Knesset votes in favor
of Gaza withdrawal

By WND Staff

In a major victory for Prime Minister Ariel Sharon, the Israeli Knesset voted today to approve his Gaza withdrawal plan and vacate all settlements from the Gaza Strip and some from the West Bank by next year.

The vote, 67-45 with seven abstentions, marked the first time the Knesset has authorized the removal of any Jewish settlements. Sharon won with the help of leftist opposition parties, including Labor and Shinui. Many members of Sharon’s own Likud coalition, as well as religious parties, voted against the plan.

Two powerful Likud politicians, Education Minister Limor Livnat and Finance Minister Benjamin Netanyahu, at first threatened to abstain, but then struck a compromise deal in which a referendum vote on the pullout plan would need to be held at a later date or both would quit the government. Both then voted in favor of the plan.

“The Knesset has decided by a majority vote and the decision binds us all,” Speaker Reuven Rivlin said after the vote.

Sharon said this week he would fire any minister who votes against his plan to remove all Jewish settlements in the Gaza Strip and four from the northern West Bank.

Keeping his promise, Sharon promptly dismissed Minister Without Portfolio Uzi Landau and Deputy Industry and Trade Minister Michael Ratzon today for voting against the plan.

In a meeting with journalists in the halls of the Knesset building, Sharon said today’s vote would be the last time the matter is brought before the Knesset. Any further steps toward implementing the plan will be taken care of only by the Cabinet.

Sharon added the government will initiate an extensive public diplomacy campaign beginning next week on the disengagement plan and its benefits.

Sharon now has to put together a strategy for actually carrying out the disengagement plan. Many in the settlement movement have been protesting the evacuation, and some have said they will not leave their Gaza homes.

Rabbi Abraham Shapira, former chief rabbi of Israel, has called on Israeli soldiers and policemen to refuse orders to evacuate settlements.
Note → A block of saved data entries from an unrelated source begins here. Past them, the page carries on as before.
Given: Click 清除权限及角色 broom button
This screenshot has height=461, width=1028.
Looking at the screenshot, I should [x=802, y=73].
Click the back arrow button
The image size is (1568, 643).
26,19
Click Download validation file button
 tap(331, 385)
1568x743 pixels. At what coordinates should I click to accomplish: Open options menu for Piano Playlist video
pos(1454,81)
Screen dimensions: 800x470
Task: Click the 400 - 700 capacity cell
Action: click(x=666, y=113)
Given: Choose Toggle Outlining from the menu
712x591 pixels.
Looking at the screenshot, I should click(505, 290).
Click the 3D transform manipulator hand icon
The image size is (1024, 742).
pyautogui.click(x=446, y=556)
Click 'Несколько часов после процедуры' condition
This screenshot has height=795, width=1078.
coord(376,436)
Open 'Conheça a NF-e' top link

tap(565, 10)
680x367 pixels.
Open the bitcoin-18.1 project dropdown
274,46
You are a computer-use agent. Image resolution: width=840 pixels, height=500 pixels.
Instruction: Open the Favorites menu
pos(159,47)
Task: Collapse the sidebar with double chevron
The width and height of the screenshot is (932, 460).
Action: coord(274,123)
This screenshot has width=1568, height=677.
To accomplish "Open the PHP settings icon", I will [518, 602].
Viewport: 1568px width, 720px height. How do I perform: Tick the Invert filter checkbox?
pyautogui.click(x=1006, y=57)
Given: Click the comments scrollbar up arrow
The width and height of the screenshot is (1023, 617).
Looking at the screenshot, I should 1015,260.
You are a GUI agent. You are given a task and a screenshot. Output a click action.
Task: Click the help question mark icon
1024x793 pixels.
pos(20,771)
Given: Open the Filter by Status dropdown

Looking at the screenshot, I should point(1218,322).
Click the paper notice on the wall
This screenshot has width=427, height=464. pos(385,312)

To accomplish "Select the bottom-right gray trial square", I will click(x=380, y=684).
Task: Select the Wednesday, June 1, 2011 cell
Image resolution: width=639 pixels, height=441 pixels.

And IDF leaders have said they want to employ police instead of soldiers to remove Jewish settlers from their homes when the disengagement plan is implemented because a military presence could inflame settler violence.

Some settler leaders have been charging that Sharon, foreseeing violent confrontations, is secretly assembling a combat unit to carry out the withdrawal, as WorldNetDaily reported exclusively.

Several sources within the settler establishment have said Sharon is quietly putting together a special unit of soldiers composed of Arabs and extreme Israeli leftists who are more distanced from the settlement movement and less likely to refrain from using force to remove Jewish residents from Gaza.

Mort Klein, president of the Zionist Organization of America, told WorldNetDaily, “Today’s vote endangers both U.S. and Israeli interests by sending a message that Islamic terrorism pays. Just as the Knesset finally learned the Oslo Accords were a disaster, they will soon learn this Gaza retreat, which rewards terrorism, is a distaster as well.”